Son homme et les enfants devant coucher près du parc, dans leur cabane de Piraillant, où ils s’étaient transportés pour le détroquage, elle se sentait à l’aise, tranquille, avec cette idée qu’elle n’aurait, à son retour, qu’à faire chauffer la soupe et soigner les bêtes.

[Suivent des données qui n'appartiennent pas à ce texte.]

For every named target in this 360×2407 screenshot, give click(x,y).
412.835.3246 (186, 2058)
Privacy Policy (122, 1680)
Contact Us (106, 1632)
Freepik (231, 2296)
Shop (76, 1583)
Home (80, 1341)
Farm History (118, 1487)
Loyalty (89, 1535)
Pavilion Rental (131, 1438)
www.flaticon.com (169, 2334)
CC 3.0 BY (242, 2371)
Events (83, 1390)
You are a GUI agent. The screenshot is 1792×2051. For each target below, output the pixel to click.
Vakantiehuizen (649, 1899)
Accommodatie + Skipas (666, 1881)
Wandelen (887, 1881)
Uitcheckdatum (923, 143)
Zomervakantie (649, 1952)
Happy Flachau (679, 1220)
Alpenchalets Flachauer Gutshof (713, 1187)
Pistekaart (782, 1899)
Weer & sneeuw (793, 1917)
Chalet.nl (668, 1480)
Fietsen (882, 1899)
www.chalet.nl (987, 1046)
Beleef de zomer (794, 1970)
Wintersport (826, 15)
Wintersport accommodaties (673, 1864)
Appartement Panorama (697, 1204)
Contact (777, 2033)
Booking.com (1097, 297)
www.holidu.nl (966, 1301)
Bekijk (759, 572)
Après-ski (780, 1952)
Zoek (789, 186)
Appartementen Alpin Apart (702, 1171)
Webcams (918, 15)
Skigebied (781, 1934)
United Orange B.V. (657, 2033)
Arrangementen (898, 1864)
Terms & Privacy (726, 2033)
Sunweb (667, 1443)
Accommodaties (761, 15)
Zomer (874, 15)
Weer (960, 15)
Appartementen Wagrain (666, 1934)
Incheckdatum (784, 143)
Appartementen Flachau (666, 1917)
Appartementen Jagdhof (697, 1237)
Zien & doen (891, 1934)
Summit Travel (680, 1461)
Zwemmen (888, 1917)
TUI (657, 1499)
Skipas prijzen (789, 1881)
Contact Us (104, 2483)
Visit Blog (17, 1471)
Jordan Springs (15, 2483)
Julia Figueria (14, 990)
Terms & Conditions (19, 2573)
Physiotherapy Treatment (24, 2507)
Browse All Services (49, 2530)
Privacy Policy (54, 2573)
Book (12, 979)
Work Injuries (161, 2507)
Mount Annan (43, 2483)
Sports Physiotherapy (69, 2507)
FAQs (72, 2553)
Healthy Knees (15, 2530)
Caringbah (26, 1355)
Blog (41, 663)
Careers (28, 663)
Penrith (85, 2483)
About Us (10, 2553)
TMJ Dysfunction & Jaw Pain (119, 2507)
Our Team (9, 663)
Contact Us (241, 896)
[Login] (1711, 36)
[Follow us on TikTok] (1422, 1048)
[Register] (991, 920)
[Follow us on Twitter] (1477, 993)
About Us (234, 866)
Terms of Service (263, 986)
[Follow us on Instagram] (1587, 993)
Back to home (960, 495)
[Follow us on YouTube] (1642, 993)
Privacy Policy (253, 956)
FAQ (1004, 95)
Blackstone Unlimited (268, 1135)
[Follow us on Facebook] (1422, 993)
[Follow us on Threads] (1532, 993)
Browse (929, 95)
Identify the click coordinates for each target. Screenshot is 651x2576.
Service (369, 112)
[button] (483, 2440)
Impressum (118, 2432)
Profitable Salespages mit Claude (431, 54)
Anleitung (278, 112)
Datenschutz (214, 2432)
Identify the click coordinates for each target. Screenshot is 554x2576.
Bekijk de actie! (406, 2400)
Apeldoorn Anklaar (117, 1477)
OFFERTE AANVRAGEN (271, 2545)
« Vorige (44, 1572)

Ce fut à cent mètres de la gare qu’elle crut reconnaître Laure. Elle la voyait de dos. La jeune femme marchait lentement. Elle avait ôté sa fourrure qui se balançait sur son bras, battant sa robe. Elvina, levant son bâton, allongea sur la croupe bourrue un coup à son âne.

Sous sa « bénesse, » un sourd mécontentement chauffait ses yeux gris. Mais elle avait la bonhomie des grosses commères, aux lèvres agiles, qui se tirent d’affaire en toutes circonstances. Quand le charreton s’arrêta près d’elle, Laure eut un sursaut.

— Je me disais bien que c’était madame, commença Elvina. C’est une chance que je retourne par cette route. Ma cousine, la jardinière, s’était mis en tête de me faire prendre la traverse. Mais j’avais dans l’idée de passer près de la gare en m’en revenant.

Elle ne semblait pas voir que la jeune femme était triste et lasse.

— Vous avez voulu profiter de la belle journée ? Si nous avions su ! Votre petit, lui, est à Piraillant. Avec ce temps, nous ne pouvons plus le tenir dedans : à son âge, naviguer, ramer, vous pensez qu’il est bien heureux…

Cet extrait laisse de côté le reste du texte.